Impact of Writing on Others: How that could benefit another person–they may be able to relate to it, its inspiring, it opens up a new way of thinking. In fact, I just wrote something the other day for a group I’m in that’s talking about race relations. The assignment was to write 2 pages on the intersection of your life and white privilege which I’d never written about. I was able to gather this whole string of things into 2 pages, read it aloud to a 20-person group, and it really resonated with some other people who had a completely different experience. Some of the comments I got were that it was inspiring, when you said that I could see how you were navigating how you’re Gonzales and you have darker skin but you grew up completely white but not completely white and you had choices to make and the way you wrote that I could see that was a hard choice. And this was coming from a person who was a dark skinned African American man who was probably in his 60s and he didn’t have any of that choice. He couldn’t choose whether he could pass for white or not, but it affected him that I had that choice and then the choices I made with that. So, if there ever is an audience, which is a rare moment, it can develop empathy and compassion, they can relate and feel not alone, there’s beautiful things that can happen when you’ve written your story honestly and then you have another witness to it.
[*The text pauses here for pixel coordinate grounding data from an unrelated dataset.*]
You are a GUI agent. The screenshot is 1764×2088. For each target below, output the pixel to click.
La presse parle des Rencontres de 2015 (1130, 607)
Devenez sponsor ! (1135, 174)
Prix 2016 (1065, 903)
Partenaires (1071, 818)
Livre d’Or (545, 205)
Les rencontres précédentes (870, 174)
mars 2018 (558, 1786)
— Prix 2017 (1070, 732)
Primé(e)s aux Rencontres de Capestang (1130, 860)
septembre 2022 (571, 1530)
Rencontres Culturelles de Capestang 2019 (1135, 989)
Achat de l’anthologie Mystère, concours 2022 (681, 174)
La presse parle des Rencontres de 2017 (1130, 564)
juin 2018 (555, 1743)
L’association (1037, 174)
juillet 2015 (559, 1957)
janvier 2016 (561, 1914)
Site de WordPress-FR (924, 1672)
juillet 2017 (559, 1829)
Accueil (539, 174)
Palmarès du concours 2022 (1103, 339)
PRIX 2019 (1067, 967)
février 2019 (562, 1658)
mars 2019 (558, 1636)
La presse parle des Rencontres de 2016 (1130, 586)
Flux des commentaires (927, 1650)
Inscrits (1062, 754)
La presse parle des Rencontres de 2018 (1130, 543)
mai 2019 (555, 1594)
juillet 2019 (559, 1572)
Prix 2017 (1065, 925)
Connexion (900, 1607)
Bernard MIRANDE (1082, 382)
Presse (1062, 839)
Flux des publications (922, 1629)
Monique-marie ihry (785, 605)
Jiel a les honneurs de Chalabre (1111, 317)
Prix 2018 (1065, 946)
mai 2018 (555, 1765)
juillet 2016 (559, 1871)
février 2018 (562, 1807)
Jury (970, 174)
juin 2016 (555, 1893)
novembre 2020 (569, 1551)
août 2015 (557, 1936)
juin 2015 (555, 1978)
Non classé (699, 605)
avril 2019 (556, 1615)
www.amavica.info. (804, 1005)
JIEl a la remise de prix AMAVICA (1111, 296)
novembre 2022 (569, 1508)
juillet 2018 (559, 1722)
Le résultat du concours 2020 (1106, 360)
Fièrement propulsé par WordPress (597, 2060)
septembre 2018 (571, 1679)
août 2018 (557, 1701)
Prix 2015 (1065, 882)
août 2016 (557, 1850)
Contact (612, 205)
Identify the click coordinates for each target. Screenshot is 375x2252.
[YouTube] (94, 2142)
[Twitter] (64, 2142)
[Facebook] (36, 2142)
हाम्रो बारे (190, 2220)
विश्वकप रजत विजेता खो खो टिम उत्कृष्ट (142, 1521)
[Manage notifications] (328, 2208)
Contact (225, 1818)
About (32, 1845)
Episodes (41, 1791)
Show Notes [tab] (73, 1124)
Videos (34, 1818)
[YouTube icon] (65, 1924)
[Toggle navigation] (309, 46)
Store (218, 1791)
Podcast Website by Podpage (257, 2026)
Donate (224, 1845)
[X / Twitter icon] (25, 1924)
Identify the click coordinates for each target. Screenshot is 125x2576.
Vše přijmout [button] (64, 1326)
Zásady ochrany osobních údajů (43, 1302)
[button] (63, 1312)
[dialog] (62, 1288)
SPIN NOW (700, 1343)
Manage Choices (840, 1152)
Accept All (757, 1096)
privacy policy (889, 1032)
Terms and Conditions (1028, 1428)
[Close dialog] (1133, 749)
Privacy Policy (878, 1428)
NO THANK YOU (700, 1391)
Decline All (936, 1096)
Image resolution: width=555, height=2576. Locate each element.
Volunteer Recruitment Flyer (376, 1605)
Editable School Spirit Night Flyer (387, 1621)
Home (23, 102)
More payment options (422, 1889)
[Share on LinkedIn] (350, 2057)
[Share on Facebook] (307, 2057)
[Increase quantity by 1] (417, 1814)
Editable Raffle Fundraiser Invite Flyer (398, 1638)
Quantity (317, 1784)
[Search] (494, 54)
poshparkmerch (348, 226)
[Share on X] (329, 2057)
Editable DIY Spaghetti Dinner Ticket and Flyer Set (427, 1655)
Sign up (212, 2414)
Alyssa: In your class, what will your students do with their stories at the end?
Chris: I’ll provide some suggestions, but it will be up to them. I may invite them to make a decision about who they’ll share it with or if they’ll share it, and then they’ll share those decisions with each other. Some people may use a social media outlet, send it to a child/grandchild, and it may just be themselves and God which is a great, satisfactory audience.